Lo volví a hacer: guardé una tarea pendiente en el cajón “para más tarde” y, al instante, la olvidé. Tenía que escribir un artículo sobre la Navidad. Ahora es fin de semana, la pantalla está encendida, el tiempo apremia y me quedo mirando una página en blanco.

Pienso en mi anterior profesión en el mundo de los medios de comunicación y la publicidad, con la presión de entregar lo más rápido posible. El Adviento era temporada alta, no para la calma, sino para el consumo. Y había que impulsarlo: generar campañas espontáneas, calmar a los clientes asustados y cerrar acuerdos justo antes de fin de año, como si el mundo dependiera de ello.

Hoy en día, sacudo la cabeza ante ese modo de actuar. ¿Cómo se puede correr tanto impulsado por el tiempo? Y, sin embargo, sacudir la cabeza no me lleva a ninguna parte: el cursor parpadea en la página en blanco, como si dijera: “Vamos. Un poco de Belén siempre viene bien: una estrella arriba, paja debajo y a empezar…”.

Rendir: en todas partes, incluso en la fe

Quizás ese sea el quid de la cuestión: esa sensación de tener que rendir, en el trabajo, en la vida cotidiana, a veces incluso en la fe. Como cristiano, es fácil caer en la trampa: si hago lo suficiente, oro lo suficiente, hago lo correcto, entonces… sí, ¿entonces qué?

Convertimos el amor al prójimo en un proyecto: lista de tareas, plazos, al final una marca interna. Y a veces me doy cuenta de que no se trata solo de los demás, sino también de probar yo ser un “buen cristiano”. Pero ese es precisamente el error de razonamiento: la gracia no es una recompensa por los logros y la devoción. La Biblia lo dice claramente: “Por gracia sois salvos… no por obras” (Efesios 2:8-9). Y aún más claro: “No por obras de justicia que nosotros hubiéramos hecho, sino por su misericordia” (Tito 3:5).

Y, sin embargo, conocemos el patrón: hacer, entregar, marcar. Da seguridad, pero inquieta, porque convierte la gracia en una factura, en lugar de tomarla como un regalo.

En medio de mis pensamientos, oigo un pitido, como una advertencia.

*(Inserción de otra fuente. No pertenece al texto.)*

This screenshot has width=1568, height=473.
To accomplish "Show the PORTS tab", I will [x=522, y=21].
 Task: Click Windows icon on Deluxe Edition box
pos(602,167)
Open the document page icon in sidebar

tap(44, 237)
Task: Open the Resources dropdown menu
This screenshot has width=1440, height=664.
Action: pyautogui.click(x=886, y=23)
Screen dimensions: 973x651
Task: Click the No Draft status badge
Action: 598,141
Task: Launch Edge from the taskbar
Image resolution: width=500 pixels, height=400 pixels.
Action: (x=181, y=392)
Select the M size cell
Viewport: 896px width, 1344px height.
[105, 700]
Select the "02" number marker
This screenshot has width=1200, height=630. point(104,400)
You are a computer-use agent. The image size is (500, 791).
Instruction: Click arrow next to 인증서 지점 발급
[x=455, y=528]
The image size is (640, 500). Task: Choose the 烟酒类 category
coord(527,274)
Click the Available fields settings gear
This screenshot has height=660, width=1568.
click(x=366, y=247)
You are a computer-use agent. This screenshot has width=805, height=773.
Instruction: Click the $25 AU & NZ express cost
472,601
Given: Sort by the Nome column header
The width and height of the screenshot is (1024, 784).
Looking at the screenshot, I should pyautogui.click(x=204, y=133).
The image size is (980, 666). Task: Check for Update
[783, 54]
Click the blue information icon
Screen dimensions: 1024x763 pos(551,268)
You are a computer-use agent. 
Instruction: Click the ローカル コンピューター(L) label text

Luego se convierte en un chillido que ya conozco bien: despierto, impaciente, con determinación.

La eficiencia fracasa con los bebés

El chillido lo identifico rápidamente: nuestro bebé se hace oír desde la cuna. Por supuesto. Cierro la notebook, voy a la sala de estar y me inclino sobre él. Allí está esa carita con aire ofendido, con el ceño fruncido y la mirada severa. El mensaje es claro: “Papá, así no”. Bien, ¿qué pasa esta vez? ¿Pañal lleno? ¿Hambre? ¿Le duele algo?

Lo levanto bien alto en el aire. Y el estado de ánimo cambia de repente. Primero, un breve asombro; luego, su mejor sonrisa. Pura felicidad. Nada de “porque tú…”, nada de “si tú…”. Simplemente alegría porque hay cercanía.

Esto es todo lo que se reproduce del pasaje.